La plus grande partie de l’exposition est consacrée à Ces canards qui volaient contre le vent d’Armand Gatti, ensemble d’événements organisés entre 1976 et 1977 à Saint-Nazaire. Au cœur de l’exposition composée de très belles affiches sérigraphiées mais également de vidéos et de photographies, ce projet apparaît emblématique d’une fusion entre la grande histoire et la réalité locale. En débarquant en ville avec sa tribu, le metteur en scène cherchait à travailler autour de la question de l’internement psychiatrique des dissidents soviétiques en URSS. Ce programme subversif prenant la forme de pièces de théâtre, d’ateliers d’écriture, de débats, d’actions dans les écoles et les IUT, dans les chantiers navals et avec des groupes de paysans, restera dans les mémoires des témoins et participant·e·s. Pour clore le parcours du rez-de-chaussée, deux projecteurs de diapositives présentent sur deux écrans tendus une œuvre de Bruno Serralongue. En résidence en 2003 aux Ateliers du Frac des Pays de la Loire à Carquefou, l’artiste partit à la découverte de tout ce qui tissait ce territoire : des manifestations des intermittent du spectacle entre Nantes et Saint-Nazaire, des fêtes populaires, des estivants en vacances, ainsi que le procès mis en œuvre par la CGT d’une entreprise, sous-traitant des Chantiers de l’Atlantique, ayant abandonné une quarantaine d’ouvriers indiens sans ressources, ni billets de retour après avoir fait faillite. Comme à son habitude, le photographe cadre ici les à-côtés des événements publics et des luttes sociales et politiques.

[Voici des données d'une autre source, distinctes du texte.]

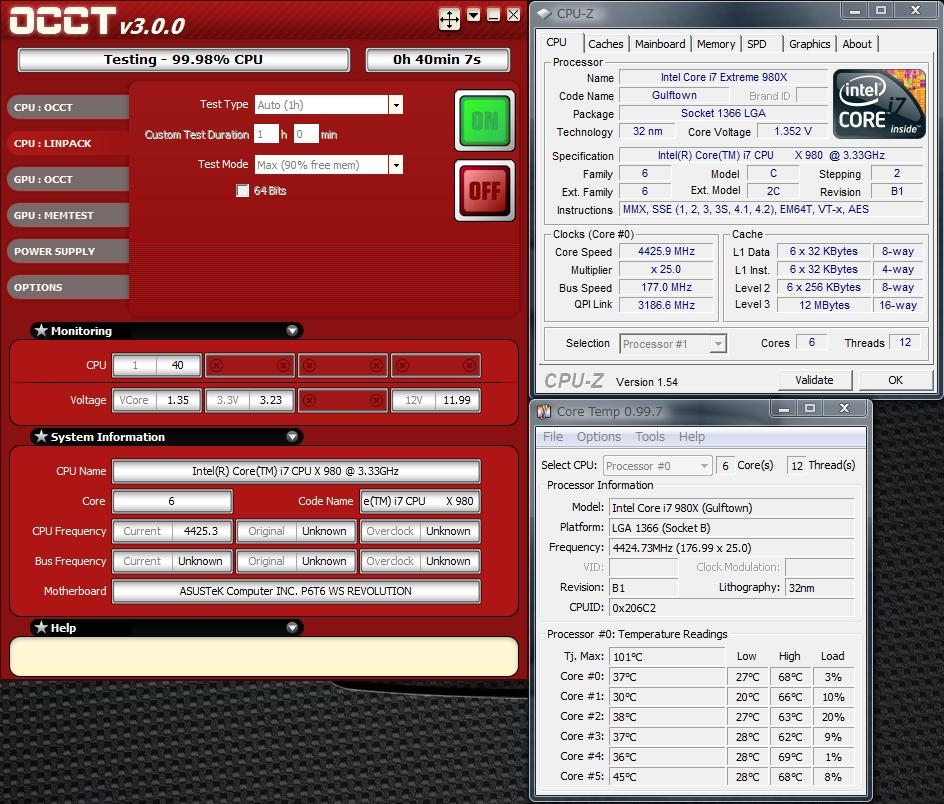Screen dimensions: 944x804
Task: Switch to the Memory tab in CPU-Z
Action: [716, 44]
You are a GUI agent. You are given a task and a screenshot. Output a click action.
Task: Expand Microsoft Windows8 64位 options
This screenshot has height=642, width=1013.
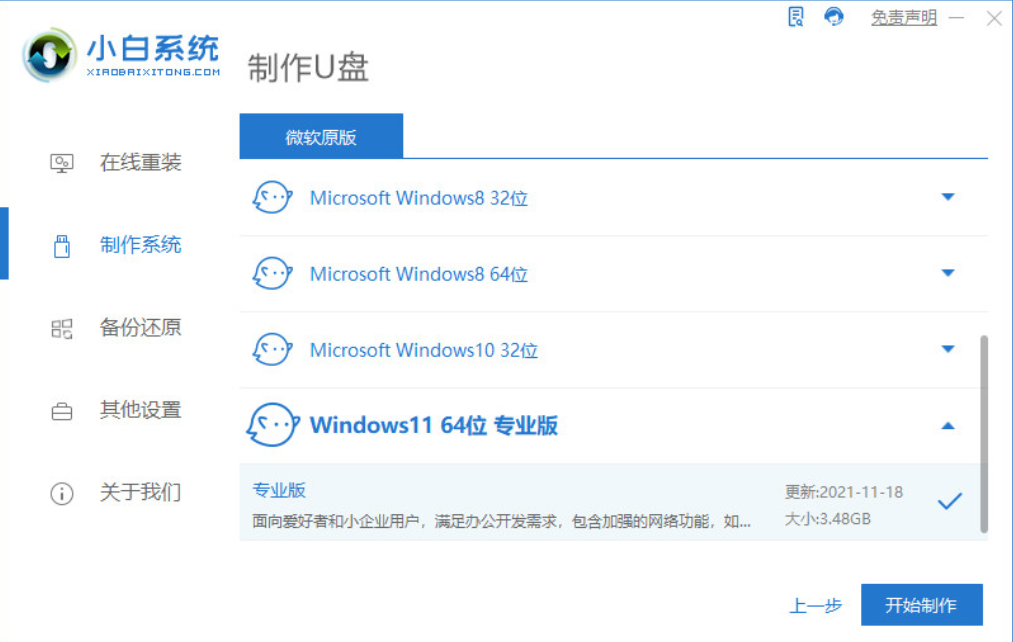[x=948, y=273]
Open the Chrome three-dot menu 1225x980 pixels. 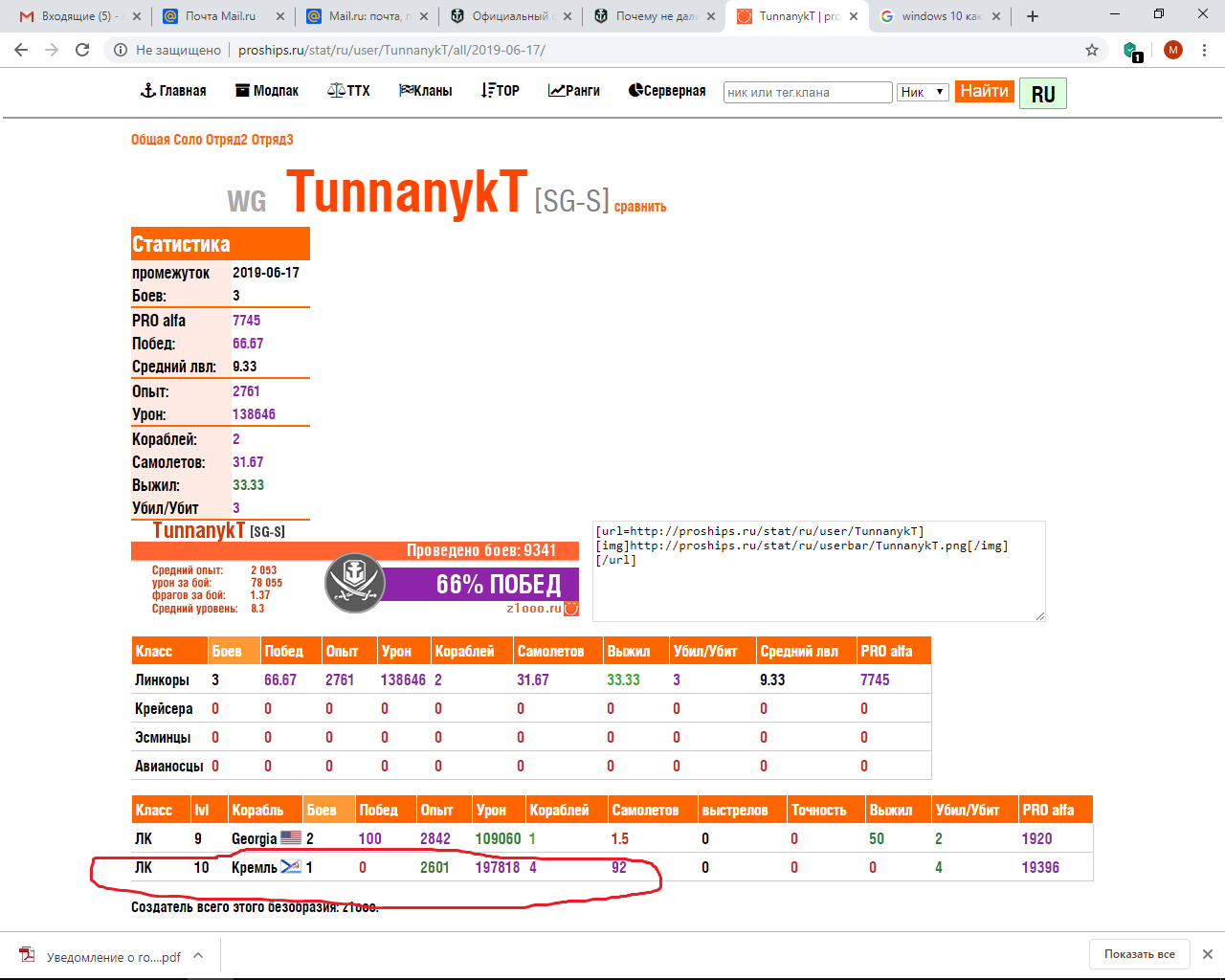1205,50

Un fragment de l’exposition présente un échange réalisé avec le lycée expérimental de la ville, situé à quelques mètres du Grand Café — expérimentation éducative unique en France initiée par Gabriel Cohn-Bendit en 1981 alors qu’il interpellait le ministre de l’Éducation Nationale Alain Savary dans Libération pour la création d’établissements alternatifs ouverts aux élèves inadaptés au système. Inauguré en 1982, le lycée expérimental qui perdure depuis plus de 30 ans est aujourd’hui menacé.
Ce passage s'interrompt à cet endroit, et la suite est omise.